In one scenario, the data team was ingesting transactional data from payment processor partners. This data is critical in that it helps the company determine and report on key KPIs. The source systems can be legacy databases and don’t always deliver data on a regular schedule. At times the data was incomplete or contained values outside the expected data contract. All of this fed data into reports that executives used every morning. By proactively catching data incidents like these, Metaplane helped Ben’s team get in front of any issues that would impact downstream stakeholders, helping the data team retain trust in the data. After receiving data incident alerts, Ben and his team could pull back scheduled reports until they were able to verify that the data was fixed after an issue.

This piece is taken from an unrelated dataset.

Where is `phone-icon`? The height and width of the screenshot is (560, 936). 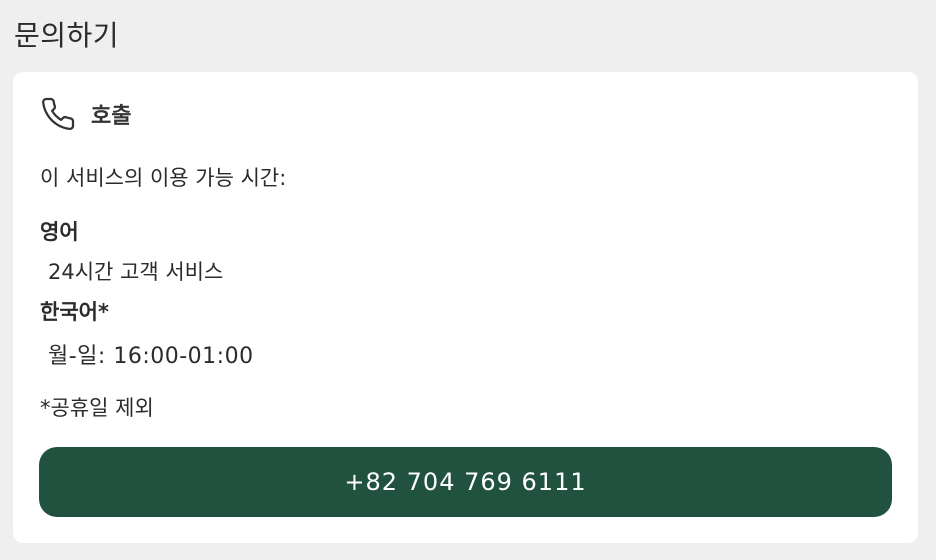 phone-icon is located at coordinates (58, 114).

❝We were always behind the 8 ball in terms of communicating with the executive team when there was an issue. We were starting to lose trust and they weren’t going to use the reports. If they can’t move forward on using this data, that’s bad not only for our team but also our business. Metaplane helped us get in front of those issues.
Data quality issues don’t just impact executive reporting. SpotOn is core to their customers’ businesses because they process all of their transactions. When SpotOn experiences data quality issues, it affects their customers and potentially impacts how they earn money and serve their own customers. Being the first to know about data quality issues allows the data team to quickly triage and fix issues, preventing them from ever impacting downstream customers.

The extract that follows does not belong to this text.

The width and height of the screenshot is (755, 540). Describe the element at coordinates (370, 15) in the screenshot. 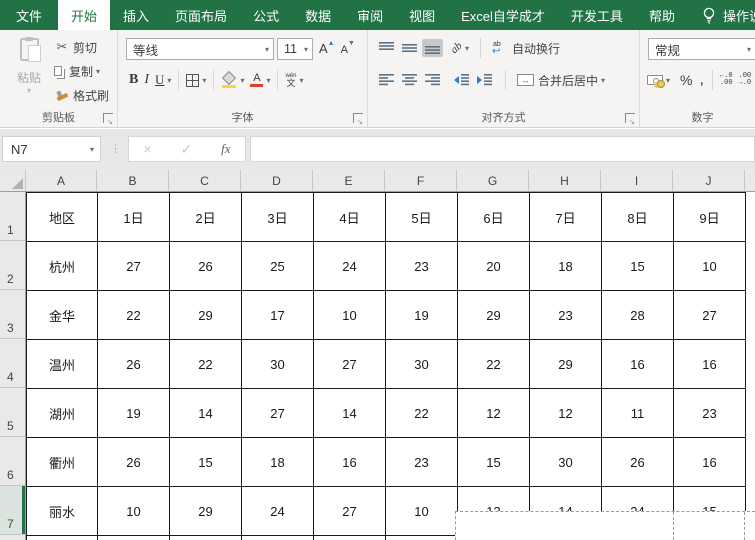

I see `ribbon-tab: 审阅` at that location.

Ben’s team went from chasing down data bugs and data anomalies to proactively finding out about them and spending more time actually fixing the issues. Time-to-identify data quality issues went from hours or days to seconds.
❝Metaplane is key to preserving trust in our data. You’ve spent so much time to move to this great modern stack, but if the end result is you lost people’s trust and they won’t use it, that work is for nothing.
Results
- After migrating from Postgres to Snowflake, Ben and his team don’t need to plan database changes like tuning and migration nor do they have to build complex ETL pipelines for product analytics and clickstream data, saving the team at least 10 hours every week.

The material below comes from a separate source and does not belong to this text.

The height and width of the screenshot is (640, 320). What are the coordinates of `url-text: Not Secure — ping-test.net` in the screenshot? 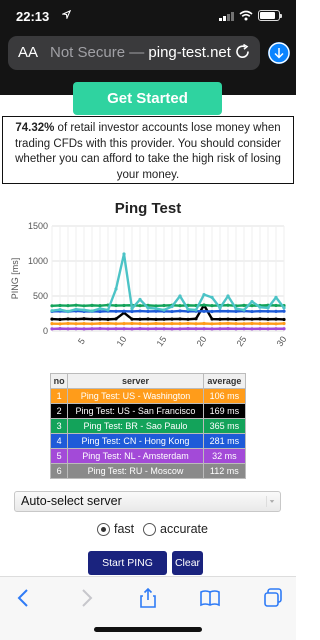 It's located at (140, 52).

- With dbt cloud, the SpotOn data team increased engineering contribution by 8.5x and building models went from taking days or weeks to hours.
- After SpotOn adopted Metaplane, the time to identify data quality problems went from taking hours to seconds. The organization went from losing trust in the data, to asking for more data to power more advanced analytical use cases.
- With Snowflake, dbt cloud, and Metaplane, SpotOn was able to quickly integrate with Appetize’s data stack after acquisition. Zero second latency data sharing between databases, a shared skillset of dbt, documentation, and ensuring data quality using Metaplane helped the teams work together.
What’s next for SpotOn
Over the next year, Ben and his team have plans to continue to invest in Snowflake, dbt, and Metaplane.
In order to create more consistency, the data team plans on migrating some legacy pipelines that ingest and cleanse important analytical and operational data. In addition to this migration, Ben and his team will be looking into ways to continue to use dbt to power modeling, but decrease latency so the data can be provided closer to real time.
In an effort to reduce the number of data quality issues introduced by code changes, the SpotOn data team is adopting Metaplane’s CI/CD tooling to automate impact analysis and data test previews.
Lastly, the company’s organic growth and the Appetize acquisition means a large number of new team members need to be incorporated to the larger data culture. Ben is focused on leveraging the dbt metrics layer to help bridge this gap and make analytical data more accessible and consistent across the company.